TASK REQUIREMENTS.
A. Do these statements agree with the article on electronic CD registers: (i) Clara staff can edit register entries through the software, (ii) the register data never leaves the UK, (iii) the PDF exports are kept on a separate hosting service? Answer yes or no for each and quote the deciding words.
B. Can you copy out everything in the article on electronic CD registers from "ArticleAre Electronic CD" down to "in this article.", word for word?

ArticleAre Electronic CD registers legal?

May 25, 2021 4 min read

We've made sure Clara ticks all the boxes, but not all CD registers are created equally. Discover how Clara meets the guidelines in this article.

A pile of CD registers

We frequently get asked this question, so thought it best we discuss the answer in a post.

The short answer is "Yes". The slightly longer answer is "Yes. But only if they meet certain criteria".

At Clara, we have gone to great lengths to ensure that the Clara CD Register meets the current guidelines which, if you've got a copy of Medicines, Ethics and Practice 2019 to hand, you can see on page 107.

These guidelines stipulate that:

  • Every entry needs to be attributable to someone
  • Inspectors can audit the registers
  • Registers can be printed
  • Entries cannot be edited or altered after creation
  • Access control systems are in place
  • Backups are made of the registers

Clara's CD Register meets all of these guidelines. Let’s dig into that a little more and find out how Clara does it.

Every entry is attributable

Whether you are supplying stock from your CD Register, creating a new register for a drug or anything else, every entry in the Clara Controlled Drug Register requires you to select who is making the entry. This makes it easy to go back and see who made each entry, which is useful for audit purposes.

Auditable registers

Since the ways in which entries can be created and amended are strictly controlled, there is an inherent paper trail to all changes. To ease auditing and reduce the amount of time an inspector would need to tie up the dispensing computer, the backup register PDFs can easily be printed off. These printouts follow the same format as the paper registers. 

These backups are created automatically. However, there is also the option to create them manually.

Registers are printable

As mentioned above, every Controlled Drug Register in Clara can be exported as a PDF and printed out on A4 paper. The printout contains all the column headings specified by the legislation, as well as a useful running balance column.

We follow the common convention that the details of entries not related to booking stock in or recording stock given to a patient are written in the supplier name and address column.

Entries cannot be altered

There is no way for a user to edit or otherwise alter any entries in Clara, nor does the software provide any way for Clara staff to edit entries.

Once an entry is made, it cannot be changed — but it is possible to add timestamped “annotations” to an entry, similar to the way you might add notes in the margin of the paper register.

If you get the quantity wrong on an entry, you can explain the mistake in an annotation, and add another, separate, correction entry to fix the running balance.

Controlled access

To access any features in Clara, the user needs to log in with an email address and password. No users can access any of the data in the register without this username and password.

The data itself is encrypted at rest and in transit, never leaves the UK, and is stored with an industry-leading cloud provider.

Individual branch accounts cannot see the data from other branches.

Register backups

Clara backups up your CD Registers in 3 different ways:

Continual rolling backups

Logs are kept of all database changes, so we can restore to any given point in time. If something went wrong and the data was destroyed in some way, we'd be able to restore to the point right before the destroying operation.

Nightly snapshots

Every evening a copy is made of the entire database and stored for a period of time according to our backup and data retention policies. This means that even if the whole database and operation log became corrupted or lost, we'd still be able to restore to a very recent copy of the data.

Nightly PDF backups

Every evening, every register which has changed since the previous evening is exported to PDF.

The backed-up registers and PDFs are stored on a separate hosting service, so even if however unlikely, some sort of disaster were to destroy all our database backups, it would be very unlikely to also affect the PDF exports.

Important: this article is not legal advice. Pharmacists are individually responsible for following relevant laws and professional standards, and for determining whether Clara is right for their pharmacy.

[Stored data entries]
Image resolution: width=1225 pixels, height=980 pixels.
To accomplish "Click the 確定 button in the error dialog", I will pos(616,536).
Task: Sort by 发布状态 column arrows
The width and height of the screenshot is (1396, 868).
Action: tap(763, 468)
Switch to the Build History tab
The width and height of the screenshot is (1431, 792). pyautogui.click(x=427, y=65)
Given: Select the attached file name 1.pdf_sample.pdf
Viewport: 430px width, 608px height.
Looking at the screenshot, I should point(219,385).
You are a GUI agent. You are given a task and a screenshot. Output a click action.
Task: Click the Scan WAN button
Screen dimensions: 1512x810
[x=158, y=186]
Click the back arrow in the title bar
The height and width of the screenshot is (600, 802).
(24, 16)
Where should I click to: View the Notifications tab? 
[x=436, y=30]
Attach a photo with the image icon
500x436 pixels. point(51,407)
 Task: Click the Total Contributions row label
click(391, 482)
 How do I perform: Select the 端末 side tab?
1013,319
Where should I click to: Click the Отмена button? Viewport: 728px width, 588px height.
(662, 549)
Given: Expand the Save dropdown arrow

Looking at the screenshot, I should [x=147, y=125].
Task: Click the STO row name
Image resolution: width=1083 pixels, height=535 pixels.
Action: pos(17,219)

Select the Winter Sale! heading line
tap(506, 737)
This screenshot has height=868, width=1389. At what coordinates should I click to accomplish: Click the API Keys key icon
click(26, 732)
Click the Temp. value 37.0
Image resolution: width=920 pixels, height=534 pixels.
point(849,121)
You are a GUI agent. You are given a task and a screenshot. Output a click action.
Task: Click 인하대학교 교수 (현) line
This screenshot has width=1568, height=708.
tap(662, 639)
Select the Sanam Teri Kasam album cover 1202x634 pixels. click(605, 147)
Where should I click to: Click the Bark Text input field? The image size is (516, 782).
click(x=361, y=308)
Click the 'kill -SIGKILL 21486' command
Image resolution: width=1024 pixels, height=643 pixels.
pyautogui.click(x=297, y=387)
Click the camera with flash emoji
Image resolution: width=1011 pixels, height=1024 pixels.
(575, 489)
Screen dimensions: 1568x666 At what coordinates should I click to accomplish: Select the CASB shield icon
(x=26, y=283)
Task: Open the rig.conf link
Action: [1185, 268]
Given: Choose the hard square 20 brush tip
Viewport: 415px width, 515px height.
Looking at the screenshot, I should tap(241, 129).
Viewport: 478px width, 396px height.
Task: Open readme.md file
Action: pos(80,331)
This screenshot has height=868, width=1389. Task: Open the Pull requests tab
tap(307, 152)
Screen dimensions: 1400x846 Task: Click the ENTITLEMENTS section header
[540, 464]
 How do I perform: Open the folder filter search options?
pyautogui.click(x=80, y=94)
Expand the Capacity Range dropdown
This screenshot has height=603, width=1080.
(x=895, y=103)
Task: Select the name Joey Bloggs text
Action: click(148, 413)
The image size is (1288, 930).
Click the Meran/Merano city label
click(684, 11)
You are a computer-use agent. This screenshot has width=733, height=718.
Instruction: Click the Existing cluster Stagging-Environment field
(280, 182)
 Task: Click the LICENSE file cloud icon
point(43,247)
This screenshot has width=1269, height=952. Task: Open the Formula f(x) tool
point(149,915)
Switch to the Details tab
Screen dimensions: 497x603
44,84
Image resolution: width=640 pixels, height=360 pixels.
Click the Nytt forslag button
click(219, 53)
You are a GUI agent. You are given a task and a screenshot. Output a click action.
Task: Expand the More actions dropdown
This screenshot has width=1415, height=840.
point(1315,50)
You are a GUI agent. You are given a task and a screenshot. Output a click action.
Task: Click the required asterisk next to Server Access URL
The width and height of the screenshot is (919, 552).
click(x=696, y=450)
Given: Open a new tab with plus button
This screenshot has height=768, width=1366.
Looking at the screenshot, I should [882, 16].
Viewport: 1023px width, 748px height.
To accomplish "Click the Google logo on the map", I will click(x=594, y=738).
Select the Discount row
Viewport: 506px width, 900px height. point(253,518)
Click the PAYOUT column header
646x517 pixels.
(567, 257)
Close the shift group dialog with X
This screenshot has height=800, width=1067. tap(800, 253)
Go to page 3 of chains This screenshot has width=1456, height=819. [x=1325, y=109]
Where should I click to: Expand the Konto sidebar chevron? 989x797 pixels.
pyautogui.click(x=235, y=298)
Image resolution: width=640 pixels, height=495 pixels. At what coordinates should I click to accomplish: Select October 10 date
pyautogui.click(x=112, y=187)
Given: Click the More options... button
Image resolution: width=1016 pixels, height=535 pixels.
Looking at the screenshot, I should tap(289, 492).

EXERCISE SOLUTIONS.
A.
(i) No: "nor does the software provide any way for Clara staff to edit entries."
(ii) Yes: "never leaves the UK"
(iii) Yes: "The backed-up registers and PDFs are stored on a separate hosting service"

B.
ArticleAre Electronic CD registers legal?

May 25, 2021 4 min read

We've made sure Clara ticks all the boxes, but not all CD registers are created equally. Discover how Clara meets the guidelines in this article.